A carpool that consists of only family members. Also: fam-pool. [Blend of family and carpool.]
Approximately 80 percent of all carpools are made up of family members — "fampools" — who would commute together regardless of HOV incentives, according to Alan Pisarski, author of "Commuting in America."
In other words, you pay for the Jones family's trip, but you don't get to use their lane....
There are ways to align consumer demand with transit costs that create supply, however, that Massachusetts hasn't tried. Express toll lanes make drivers who want less congestion to pay for it, thereby generating revenue for new capacity. HOTV lanes — high occupancy lanes limited to car and vanpools paid for by employers who want to get their employees to work on time — eliminate the "fampool" subsidy of HOV lanes.

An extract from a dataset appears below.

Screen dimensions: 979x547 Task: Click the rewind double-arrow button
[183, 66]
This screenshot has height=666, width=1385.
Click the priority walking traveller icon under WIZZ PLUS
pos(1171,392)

—Cornelius Chapman, "HOV lanes drive us commuters crazy," The Boston Herald, January 23, 2008
Exclusive bus-only lanes, like the semi-exclusive HOV ("high-occupancy vehicle") lanes that are common in the United States, further lessen the inherent efficiency of cars. Mr. O'Toole calls HOV lanes "fampool lanes" — because family size alone typically determines the number of people in any particular car at any particular time.
—Neil Reynolds, "The answer to urban traffic congestion? Cars," The Globe and Mail, May 23, 2008
The term carpool (or its still common variant car-pool) seems like a relatively new addition to the language, but it's older than you might think. The Oxford English Dictionary offers up an earliest citation from the December, 1942 edition of Reader's Digest: "I don't believe I care for anything, thank you. I'm just in their car pool." If you're wondering about vanpool, that term dates to about 1973.